What this task involves ▸ Lines before the one containing "1480x606 pixels." are to be left out; that line and every line after it, through the last line below, are to be reproduced exactly.

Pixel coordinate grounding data
════════════════

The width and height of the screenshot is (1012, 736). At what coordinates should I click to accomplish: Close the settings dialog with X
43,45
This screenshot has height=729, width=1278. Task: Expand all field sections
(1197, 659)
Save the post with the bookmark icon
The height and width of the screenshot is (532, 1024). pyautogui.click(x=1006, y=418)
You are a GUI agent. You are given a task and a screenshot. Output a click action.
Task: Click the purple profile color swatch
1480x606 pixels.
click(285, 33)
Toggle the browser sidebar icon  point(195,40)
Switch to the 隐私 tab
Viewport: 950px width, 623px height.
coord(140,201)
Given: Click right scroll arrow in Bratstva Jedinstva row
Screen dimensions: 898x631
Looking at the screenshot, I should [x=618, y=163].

════════════════

Answer box ▸
1480x606 pixels.
click(285, 33)
Toggle the browser sidebar icon  point(195,40)
Switch to the 隐私 tab
Viewport: 950px width, 623px height.
coord(140,201)
Given: Click right scroll arrow in Bratstva Jedinstva row
Screen dimensions: 898x631
Looking at the screenshot, I should [x=618, y=163].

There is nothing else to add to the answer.